Two new books wrestle with death and beauty

THE ART OF ... book series from Graywolf Press focuses on writing craft and criticism. In each compact volume an accomplished writer takes on a single element or theme. The most recent entry in the series is The Art of Death, by Edwidge Danticat.

Danticat’s reflections on a wide variety of literature that wrestles with death—from Taiye Selasi’s debut novel, Ghana Must Go, to C.S. Lewis’ A Grief Observed—offer insights for readers as much as for writers. She explores the complicated emotional landscape of death and mourning, but also the myriad ways, tangled in questions of both justice and mercy, that death comes: accident, illness, deadly disasters, suicides, executions.

Danticat frames the book with the experience of accompanying her mother as she died from ovarian cancer. She is unflinching, yet tender, as she describes the indignities visited on a dying body, reading the Bible and praying with her devout mother, and the specific intricacies of their love, shaped in part by immigration (from Haiti) and a long separation when Edwidge was a child. Every death, every grief, is different, but in a well-told story of one woman’s loss is universal wisdom.

IN PILGRIM at Tinker Creek, Annie Dillard wrote, “I think that the dying pray at the last not ‘please,’ but ‘thank you,’ as a guest thanks his host at the door.”

Before his death in May from a brain tumor, Portland magazine editor Brian Doyle wrote about the quick and the dead (including, more than once, road-kill squirrels), about the beauty of basketball, hawks, and his elderly parents, about growing up and staying Catholic, all imbued with unsentimental gratitude and self-deprecating humor. So it is true to form that Doyle’s “Last Prayer” begins, “Dear Coherent Mercy: thanks. Best life ever.”

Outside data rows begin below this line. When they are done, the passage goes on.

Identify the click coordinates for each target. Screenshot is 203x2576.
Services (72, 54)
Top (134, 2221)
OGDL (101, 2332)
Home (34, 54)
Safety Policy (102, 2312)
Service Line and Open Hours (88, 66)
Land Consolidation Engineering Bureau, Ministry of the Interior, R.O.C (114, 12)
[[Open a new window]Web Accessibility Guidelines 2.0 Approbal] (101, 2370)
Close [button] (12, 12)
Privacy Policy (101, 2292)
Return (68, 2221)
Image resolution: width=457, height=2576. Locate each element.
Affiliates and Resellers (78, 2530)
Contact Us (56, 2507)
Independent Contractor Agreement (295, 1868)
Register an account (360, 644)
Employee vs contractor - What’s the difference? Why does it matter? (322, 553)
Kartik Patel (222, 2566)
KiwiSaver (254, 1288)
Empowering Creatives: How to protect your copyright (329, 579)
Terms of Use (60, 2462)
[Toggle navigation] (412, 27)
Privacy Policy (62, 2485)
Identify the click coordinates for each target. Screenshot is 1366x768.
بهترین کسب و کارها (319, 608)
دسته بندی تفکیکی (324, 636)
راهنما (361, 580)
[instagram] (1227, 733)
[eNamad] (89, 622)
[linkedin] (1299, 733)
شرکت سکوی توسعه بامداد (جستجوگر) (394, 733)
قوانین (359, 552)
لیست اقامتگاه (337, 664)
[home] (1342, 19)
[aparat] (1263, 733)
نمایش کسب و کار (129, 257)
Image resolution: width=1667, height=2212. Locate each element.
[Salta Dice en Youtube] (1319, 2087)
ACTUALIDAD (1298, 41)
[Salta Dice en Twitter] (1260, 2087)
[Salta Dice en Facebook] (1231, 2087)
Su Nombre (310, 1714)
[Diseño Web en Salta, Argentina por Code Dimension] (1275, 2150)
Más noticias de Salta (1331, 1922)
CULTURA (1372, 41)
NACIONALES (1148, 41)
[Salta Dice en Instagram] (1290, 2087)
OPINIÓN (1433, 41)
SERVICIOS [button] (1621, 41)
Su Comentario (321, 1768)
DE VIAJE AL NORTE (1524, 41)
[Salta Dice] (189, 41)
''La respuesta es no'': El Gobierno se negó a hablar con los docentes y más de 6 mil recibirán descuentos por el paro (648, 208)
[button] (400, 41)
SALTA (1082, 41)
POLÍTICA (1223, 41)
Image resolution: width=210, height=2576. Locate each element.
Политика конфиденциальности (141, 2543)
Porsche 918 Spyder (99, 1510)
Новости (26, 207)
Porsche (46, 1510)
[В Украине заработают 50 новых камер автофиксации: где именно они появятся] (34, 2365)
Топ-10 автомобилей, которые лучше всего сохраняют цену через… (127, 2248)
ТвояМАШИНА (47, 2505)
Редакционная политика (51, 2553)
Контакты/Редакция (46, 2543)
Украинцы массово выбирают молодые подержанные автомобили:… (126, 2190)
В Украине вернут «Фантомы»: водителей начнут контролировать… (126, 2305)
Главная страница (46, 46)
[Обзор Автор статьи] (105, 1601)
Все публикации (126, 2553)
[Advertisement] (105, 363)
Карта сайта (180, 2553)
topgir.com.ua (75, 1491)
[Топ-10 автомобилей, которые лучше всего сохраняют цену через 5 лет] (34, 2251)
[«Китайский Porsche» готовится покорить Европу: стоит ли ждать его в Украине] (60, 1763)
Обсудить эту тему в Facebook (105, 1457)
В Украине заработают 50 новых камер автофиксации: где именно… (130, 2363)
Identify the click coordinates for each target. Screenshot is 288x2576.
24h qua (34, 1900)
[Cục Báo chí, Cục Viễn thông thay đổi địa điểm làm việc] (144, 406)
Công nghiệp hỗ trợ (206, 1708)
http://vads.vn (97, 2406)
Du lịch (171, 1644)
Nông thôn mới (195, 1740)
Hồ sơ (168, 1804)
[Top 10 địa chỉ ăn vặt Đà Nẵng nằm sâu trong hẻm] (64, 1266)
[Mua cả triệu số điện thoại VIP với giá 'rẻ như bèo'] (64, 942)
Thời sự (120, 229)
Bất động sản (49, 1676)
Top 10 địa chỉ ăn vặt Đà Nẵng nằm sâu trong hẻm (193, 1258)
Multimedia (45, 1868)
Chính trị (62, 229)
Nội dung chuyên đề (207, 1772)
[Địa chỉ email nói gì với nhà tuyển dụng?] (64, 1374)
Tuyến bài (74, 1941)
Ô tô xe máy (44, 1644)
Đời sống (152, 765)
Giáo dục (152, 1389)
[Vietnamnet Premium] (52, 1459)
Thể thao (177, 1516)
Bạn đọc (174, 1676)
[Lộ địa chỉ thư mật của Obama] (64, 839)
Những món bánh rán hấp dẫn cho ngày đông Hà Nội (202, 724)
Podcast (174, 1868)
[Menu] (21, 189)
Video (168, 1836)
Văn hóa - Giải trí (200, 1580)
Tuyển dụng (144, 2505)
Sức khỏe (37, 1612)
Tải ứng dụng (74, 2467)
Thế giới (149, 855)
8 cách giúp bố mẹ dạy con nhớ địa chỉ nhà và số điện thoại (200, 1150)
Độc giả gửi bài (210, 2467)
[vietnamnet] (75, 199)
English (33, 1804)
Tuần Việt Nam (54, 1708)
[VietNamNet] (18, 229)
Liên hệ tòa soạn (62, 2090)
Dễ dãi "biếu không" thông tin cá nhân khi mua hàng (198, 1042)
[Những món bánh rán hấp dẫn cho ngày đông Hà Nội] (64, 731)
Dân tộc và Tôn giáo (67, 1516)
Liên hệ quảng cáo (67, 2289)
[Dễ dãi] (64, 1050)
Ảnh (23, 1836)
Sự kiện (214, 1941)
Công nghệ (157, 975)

Doyle was prolific, writing novels, essays, and prose-poems as well as editing several anthologies. The Kind of Brave You Wanted to Be is his second collection of “proems.” They are snapshots of regular life and memories, often funny, all testifying that “Whatever we think is quotidian isn’t,” with nary a use of words like “holy” or “God.” If you’re unfamiliar with his style, it can take a few pages to enter the flow of his untraditional form. It’s worth the small effort, and maybe will change, at least a little, the way you see and live the mundane, sacred moments of your own life.

In an essay in Sojourners’ pages, Doyle made this simple-not-simple observation, a philosophy borne out in his writing: “You either walk toward love or away from it with every breath you draw.”